YEREVAN, Armenia ‒ The American University of Armenia announced that AUA Adjunct Lecturer Zareh Tjeknavorian’s film “Elegy in Light” has won the Rosenkreuz Award for Best Foreign Documentary at the First Hermetic International Film Festival in Venice, Italy. Tjeknavorian teaches Filmmaking and Cinema Studies in the College of Humanities and Social Sciences (CHSS).
“From the beginning we had the feeling that this precious documentary, seemingly fragile yet in its essence as resilient and enduring as an archaeological artifact, would be awarded”, said FHIFF director Sara Ferro. “Rarely does a documentary film possess such mesmerizing cinematography.”
“Elegy in Light” was shot on super 8mm film at the funeral of Catholicos Vazgen I, Supreme Patriarch of All Armenians. A mystical vision of death and spiritual transformation, it depicts an ancient rite of the Armenian Church with a soundscape of monastic chants from composer Loris Tjeknavorian’s “The Life of Christ.” The film has been described by one viewer as “a psychedelic trip into medieval times.”
The Hermetic International Film Festival is the first of its kind, dedicated to showcasing visionary films that explore esoteric, occult, and arcane spiritual themes. Described by one participant as “two evenings of unusual, eccentric films,” the festival took place on March 1 and 2 at La Casa del Cinema in the historic heart of a snow-clad Venice. The program consisted of 28 works from Armenia, Australia, Canada, Egypt, Germany, Greece, Israel, Italy, Spain, Sweden, the United Kingdom, and the United States.
The Rosenkreuz Award for Best Foreign Documentary is named after Christian Rosenkreuz, legendary founder of the Rosicrucian Order (Order of the Rose Cross) in the early 15th century.

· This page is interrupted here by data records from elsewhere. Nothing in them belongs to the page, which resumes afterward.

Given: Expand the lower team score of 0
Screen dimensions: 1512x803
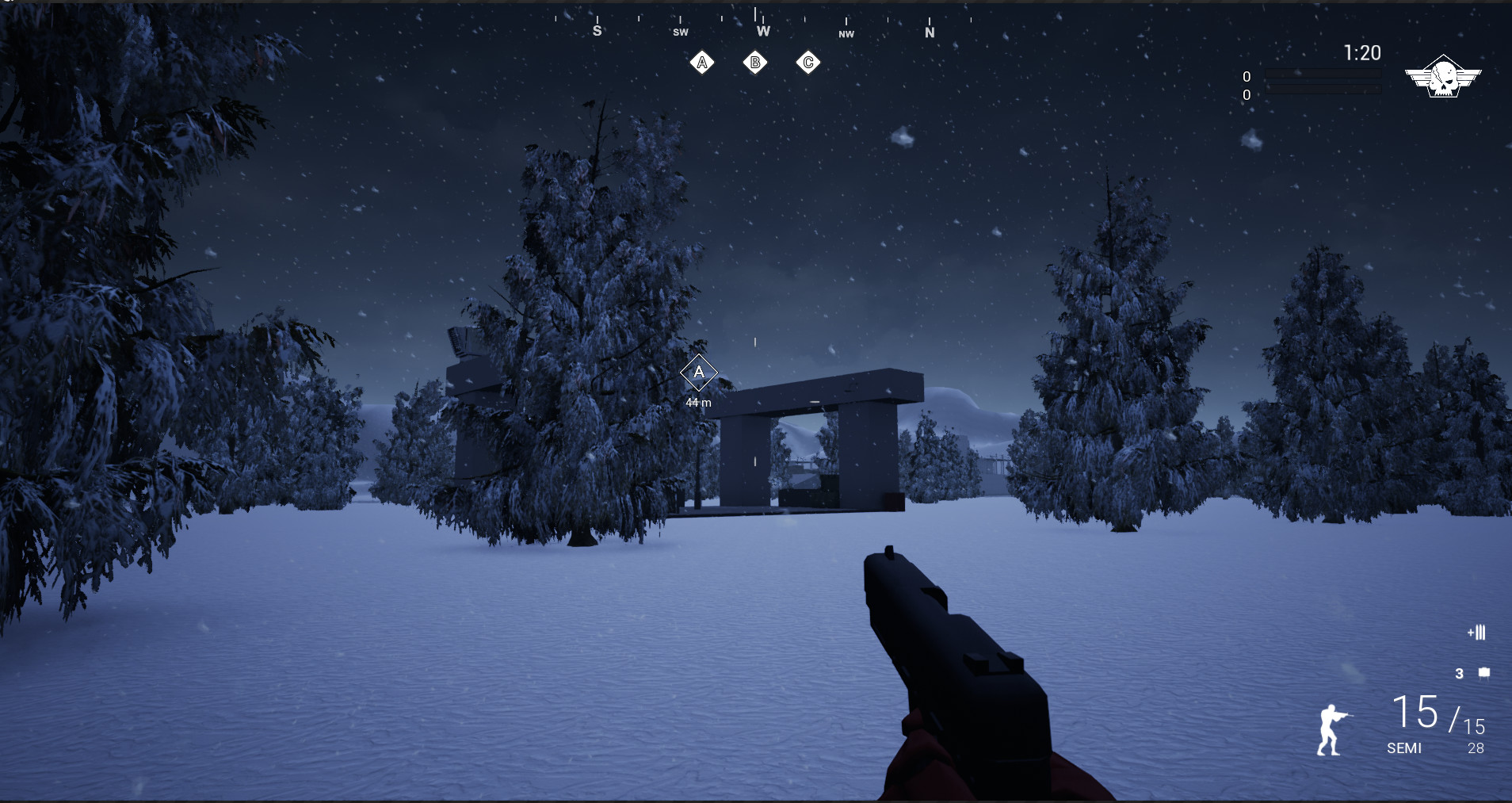Looking at the screenshot, I should click(1247, 94).
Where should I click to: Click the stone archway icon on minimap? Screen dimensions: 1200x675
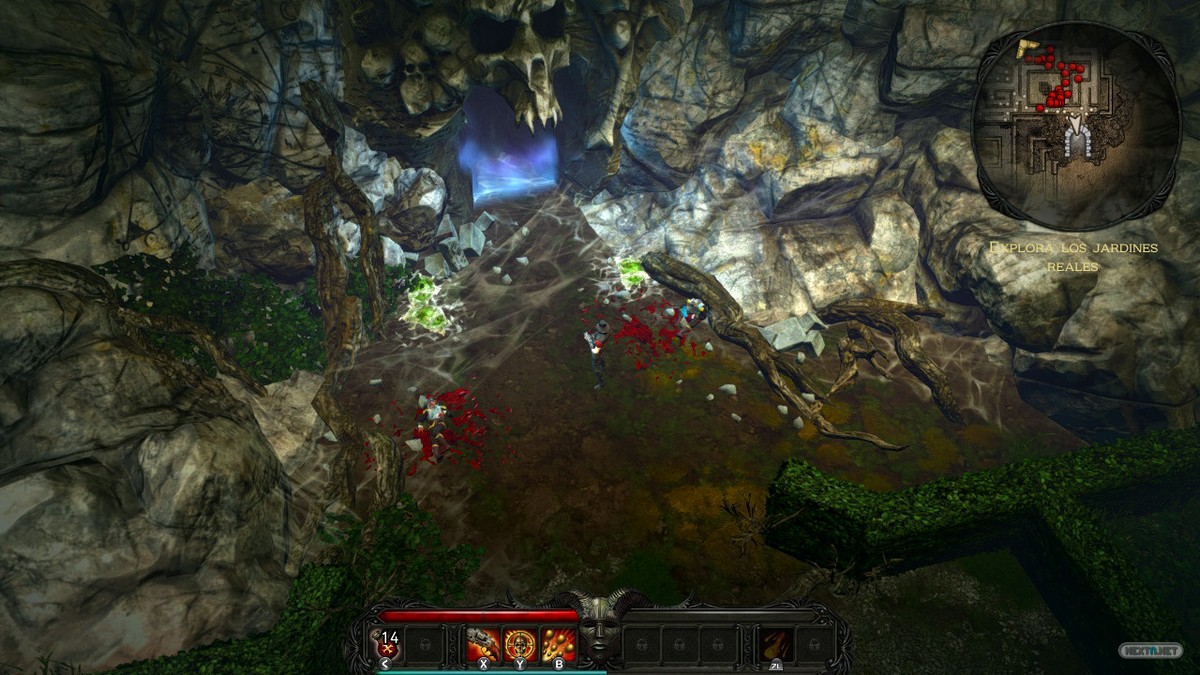(x=1078, y=141)
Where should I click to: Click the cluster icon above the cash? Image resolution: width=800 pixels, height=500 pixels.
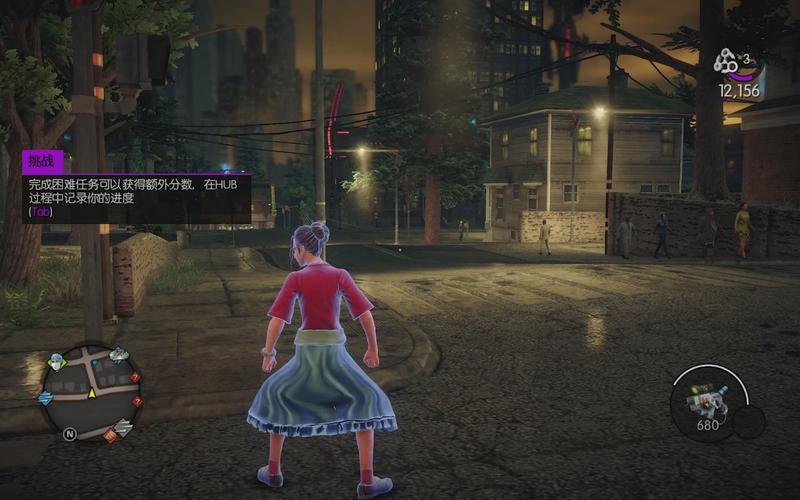pos(725,63)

Zareh Tjeknavorian was born in Fargo, North Dakota into a family of musicians and grew up in Tehran, London, Frankfurt, Paris and New York, where he attended the Professional Children’s School and New York University’s Tisch School of the Arts, majoring in film and television. Over the years he’s pursued his interests in ancient and esoteric cultures, lost histories, and the lives of the forgotten and dispossessed through short and long-form films. His most recent work is a folk history of the Armenian Genocide and its aftermath in Soviet Armenia, told through the memories of orphans, refugees and their descendants.